**Required task 1**
Repeat the rows exactly, starting with the line that contains "Viewport: 1568px width, 774px" and going on through the line that contains "Click the lock".

**Passage given**
####

Why do men pull away?
Is it true that men pull away when they begin to start having feelings or begin to fall in love with a woman? I have heard this from several sources. The alternative explanation could be that the man just isn’t that into the woman or has changed his mind about her. But how does one know if their man needs space or just isn’t feeling it anymore? I have actually posted a couple times about this guy, but the slow pace of the relationship has left me feeling confused since all my past relationships have started pretty hot and heavy.
I feel this way with the guy I have been dating since January. Things have been going slow, but we have been consistently seeing each other about once a week although with little talking in between. He is a busy professional, and things have been especially rough this past month since he has been busy organizing a conference for this coming weekend.
The last few times we have seen each other he has started to bring up questions about us, although we have not had the exclusivity talk. He has asked several times what I feel when I am with him, what I think about relationships in general, and has sort of jokingly referred to me as his girlfriend.
Yet I feel like he asks these questions and then becomes so distant! Instead of stepping it up, sometimes I feel like he is taking a step back. It really seems like a contradiction to me and confuses me so much. This past week he has been especially distant, and has not sent me a message or e-mailed me at all. I sent him an e-mail, and his response was slightly cold.
Is this whole pulling away phase normal?
i am in this situation and he is reallly distant! I think the best thing to do is to talk about it because if not, you will always think about it! I know its hard because ive been trying to initiate and go up to him and i fear being seeing as too much but you have to do it!
It is possible that he likes you, but is trying not to come off too strong so that he doesn't scare you away. (In response to you saying about how he was jokingly referring to you as his girlfriend and asking about the relationship.)
You say this week he has been pretty distant, but you also said that he is also organizing a conference. I think that could be why he is distant. His mind probably is focused on the conference.
The email might sound cold because he might have a one track mind, like myself. Also you can only get a very small amount of information from written words alone as 90% or so of communication is nonverbal.
It is very possible that he isn't trying to be distant, that maybe his mind is mainly being focused on his work right now. I wouldn't be too worried about it.
I've never pulled away from someone because I've started to like them. I have unintentionally pulled away due to an extremely busy schedule. This was actually very recent. I liked her and spent time with her, but when I couldn't for a week, she began asking me whether or not I actually liked her and basically needed reassurance... on numerous occasions. That pushed me away and I had to end it with her because it came off to me as extremely needy with how often she was doing it. I'd let him come to you and see what happens.
"It may be that your sole purpose in life is simply to serve as a warning to others."
"Tough times never last, but tough people do."
Today, 01:35 AM
Hey there -
Relationship counselors, including John Gray of "Mars and Venus" fame, calls this the Uncertainty Stage. Here are some of his thoughts on it:
"Stage two of dating, called uncertainty, is the time to begin focusing on one person and on the possibilities that may lie ahead with this person. The goal of this phase is to figure out if you want to be in an exclusive relationship with your new mate.

####

Click-target data
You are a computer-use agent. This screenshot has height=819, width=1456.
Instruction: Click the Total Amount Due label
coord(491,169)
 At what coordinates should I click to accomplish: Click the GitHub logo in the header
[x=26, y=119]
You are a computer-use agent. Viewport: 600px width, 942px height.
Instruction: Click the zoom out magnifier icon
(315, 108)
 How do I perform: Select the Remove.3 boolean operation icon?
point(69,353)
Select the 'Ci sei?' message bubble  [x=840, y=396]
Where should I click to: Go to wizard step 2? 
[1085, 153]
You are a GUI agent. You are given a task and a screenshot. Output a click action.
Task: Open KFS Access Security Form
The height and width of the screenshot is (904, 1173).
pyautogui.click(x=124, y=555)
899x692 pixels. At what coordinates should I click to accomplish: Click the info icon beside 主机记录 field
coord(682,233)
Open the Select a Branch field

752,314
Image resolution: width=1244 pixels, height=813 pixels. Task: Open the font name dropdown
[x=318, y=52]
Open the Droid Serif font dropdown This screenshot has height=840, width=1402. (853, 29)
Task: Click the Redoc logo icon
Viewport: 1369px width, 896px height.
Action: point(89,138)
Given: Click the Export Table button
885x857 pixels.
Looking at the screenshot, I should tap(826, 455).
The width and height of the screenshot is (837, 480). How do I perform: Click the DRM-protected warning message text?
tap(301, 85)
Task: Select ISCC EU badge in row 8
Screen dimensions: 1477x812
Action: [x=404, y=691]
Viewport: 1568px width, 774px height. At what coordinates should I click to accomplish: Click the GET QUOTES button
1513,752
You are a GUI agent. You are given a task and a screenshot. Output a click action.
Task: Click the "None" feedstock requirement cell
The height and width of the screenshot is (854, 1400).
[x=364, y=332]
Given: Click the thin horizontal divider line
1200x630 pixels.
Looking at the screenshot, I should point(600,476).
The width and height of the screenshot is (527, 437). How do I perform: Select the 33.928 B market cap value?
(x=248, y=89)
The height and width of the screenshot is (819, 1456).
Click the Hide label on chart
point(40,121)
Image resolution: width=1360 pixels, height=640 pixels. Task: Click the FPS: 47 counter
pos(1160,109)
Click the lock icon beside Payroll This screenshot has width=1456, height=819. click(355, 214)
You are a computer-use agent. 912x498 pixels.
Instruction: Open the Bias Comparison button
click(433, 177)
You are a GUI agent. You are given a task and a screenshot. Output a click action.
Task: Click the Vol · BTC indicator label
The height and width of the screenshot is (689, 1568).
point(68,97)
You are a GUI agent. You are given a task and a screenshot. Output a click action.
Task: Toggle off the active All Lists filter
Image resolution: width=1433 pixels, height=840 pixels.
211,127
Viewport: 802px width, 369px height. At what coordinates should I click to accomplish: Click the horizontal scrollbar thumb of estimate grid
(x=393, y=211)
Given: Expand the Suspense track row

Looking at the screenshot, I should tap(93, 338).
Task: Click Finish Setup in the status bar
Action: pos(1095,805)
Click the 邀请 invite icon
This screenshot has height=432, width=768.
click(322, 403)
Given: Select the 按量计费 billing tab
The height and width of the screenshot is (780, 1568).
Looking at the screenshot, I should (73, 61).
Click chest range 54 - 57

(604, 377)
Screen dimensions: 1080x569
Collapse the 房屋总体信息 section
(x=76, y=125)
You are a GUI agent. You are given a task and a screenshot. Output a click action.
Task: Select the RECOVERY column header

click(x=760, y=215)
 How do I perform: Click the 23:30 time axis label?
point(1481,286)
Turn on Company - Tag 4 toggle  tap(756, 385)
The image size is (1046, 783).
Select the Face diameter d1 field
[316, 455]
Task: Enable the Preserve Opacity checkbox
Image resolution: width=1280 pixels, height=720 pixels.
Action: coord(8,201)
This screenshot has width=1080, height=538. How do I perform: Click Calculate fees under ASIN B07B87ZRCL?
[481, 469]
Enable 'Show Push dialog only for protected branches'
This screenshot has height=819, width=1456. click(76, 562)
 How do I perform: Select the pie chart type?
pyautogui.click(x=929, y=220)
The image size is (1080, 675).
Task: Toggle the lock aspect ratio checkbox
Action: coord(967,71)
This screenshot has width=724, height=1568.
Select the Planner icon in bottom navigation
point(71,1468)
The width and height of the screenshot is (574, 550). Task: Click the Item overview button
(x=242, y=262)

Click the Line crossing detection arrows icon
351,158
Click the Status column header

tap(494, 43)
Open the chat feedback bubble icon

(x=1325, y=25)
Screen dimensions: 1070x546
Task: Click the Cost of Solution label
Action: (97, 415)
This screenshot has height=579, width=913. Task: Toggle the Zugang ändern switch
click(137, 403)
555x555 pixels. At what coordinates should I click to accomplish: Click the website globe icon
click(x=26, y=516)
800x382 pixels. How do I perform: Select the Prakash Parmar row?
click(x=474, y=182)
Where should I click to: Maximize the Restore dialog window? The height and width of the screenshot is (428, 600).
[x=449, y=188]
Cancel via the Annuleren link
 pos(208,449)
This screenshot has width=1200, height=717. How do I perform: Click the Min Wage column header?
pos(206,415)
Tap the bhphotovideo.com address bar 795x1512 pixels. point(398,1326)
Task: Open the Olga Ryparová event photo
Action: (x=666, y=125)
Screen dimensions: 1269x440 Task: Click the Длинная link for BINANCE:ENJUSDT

####

**Required task 2**
Quote the forum thread on why men pull away exactly, starting with "I feel this" and going on through "as his girlfriend.".

**Final result 1**
Viewport: 1568px width, 774px height. At what coordinates should I click to accomplish: Click the GET QUOTES button
1513,752
You are a GUI agent. You are given a task and a screenshot. Output a click action.
Task: Click the "None" feedstock requirement cell
The height and width of the screenshot is (854, 1400).
[x=364, y=332]
Given: Click the thin horizontal divider line
1200x630 pixels.
Looking at the screenshot, I should point(600,476).
The width and height of the screenshot is (527, 437). How do I perform: Select the 33.928 B market cap value?
(x=248, y=89)
The height and width of the screenshot is (819, 1456).
Click the Hide label on chart
point(40,121)
Image resolution: width=1360 pixels, height=640 pixels. Task: Click the FPS: 47 counter
pos(1160,109)
Click the lock icon beside Payroll This screenshot has width=1456, height=819. click(355, 214)

**Final result 2**
I feel this way with the guy I have been dating since January. Things have been going slow, but we have been consistently seeing each other about once a week although with little talking in between. He is a busy professional, and things have been especially rough this past month since he has been busy organizing a conference for this coming weekend.
The last few times we have seen each other he has started to bring up questions about us, although we have not had the exclusivity talk. He has asked several times what I feel when I am with him, what I think about relationships in general, and has sort of jokingly referred to me as his girlfriend.